The role of the articles of association
A company’s articles of association can affect how and when a director can be removed. Some articles include additional protections for directors, such as enhanced voting requirements or specific procedures that must be followed.
In some cases, certain directors, such as founders, may have special rights that make removal more complex. It’s essential to review the articles carefully before taking any steps.
While the Companies Act gives shareholders a general right to remove directors, the articles may influence how that right is exercised in practice.
Shareholder agreements and director removal
In addition to the articles of association, any shareholder agreement must be carefully reviewed. Shareholder agreements often contain specific provisions dealing with the appointment and removal of directors.
These agreements may set out additional steps that must be followed, require higher voting thresholds or give certain shareholders veto rights. In some cases, a shareholder agreement can create contractual obligations that sit alongside the statutory process under the Companies Act.
Failing to comply with a shareholder agreement when removing a director can result in breach of contract claims, even if the statutory removal process is technically followed.
What if the director is also a shareholder?
Removing a director becomes more complex when the individual also holds shares in the company. While shareholders may be able to remove the person as a director, they can’t usually force them to give up their shares.
This can lead to ongoing disputes, particularly in small companies where relationships have broken down. In some cases, the removed director may bring an unfair prejudice claim if they believe the removal was conducted in a way that is unfair or harmful to their interests as a shareholder.
Deadlock situations are common in companies with equal shareholdings. These disputes often require negotiation, mediation or court intervention to resolve.
Consequences of removing a director
Removing a director can have wider legal and commercial consequences. If the director has an employment or service contract, removal from office may trigger claims for wrongful dismissal or breach of contract.
There may also be reputational, operational and financial impacts on the business, particularly if the director played a key role in the company’s management or client relationships.
For these reasons, it’s important to consider the broader implications before proceeding with removal.
Common mistakes businesses make
Director removal disputes carry a high risk of litigation. Getting the process wrong can expose the company and its shareholders to significant legal and financial risk.
One of the most common mistakes is acting hastily without understanding the legal framework. Failing to follow the correct procedure, ignoring contractual protections or allowing emotions to drive decisions can quickly escalate a dispute.

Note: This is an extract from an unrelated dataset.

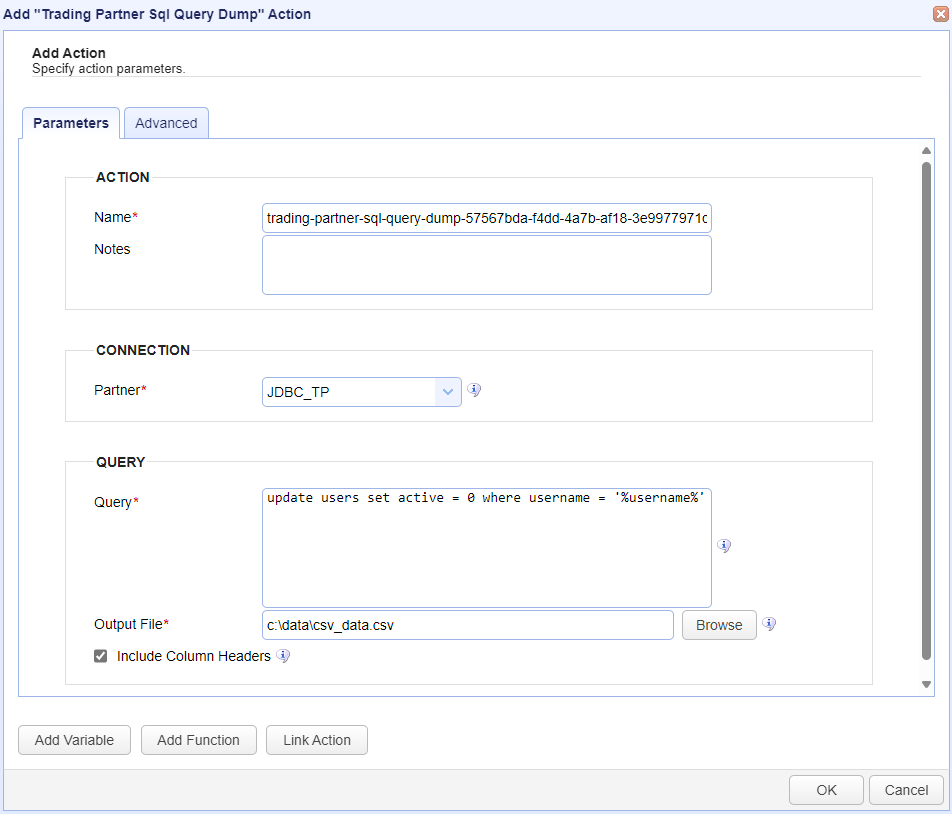Click the scroll down arrow of the panel

coord(926,684)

Another common issue is assuming that removal as a director resolves all problems. In reality, it often marks the beginning of a wider dispute if matters aren’t handled carefully.
Speak to a dispute resolution solicitor about director removal
If you’re considering removing a director or are facing a dispute with shareholders, professional advice can help you understand your options and protect your position.
A dispute resolution solicitor can advise on the correct procedure, assess the risks involved and help you achieve the best possible outcome, whether through negotiation or formal action.
Please note that this article is solely for informational purposes. It’s not a substitute for legal advice. We encourage readers to contact Osbourne Pinner for case specific guidance.
We offer a free 30-minute consultation to discuss your situation. You can speak with us via video call or visit our offices in Harrow, Canary Wharf, Piccadilly Circus or Manchester. To arrange your consultation, call 0203 983 5080, email [email protected] or complete the form below.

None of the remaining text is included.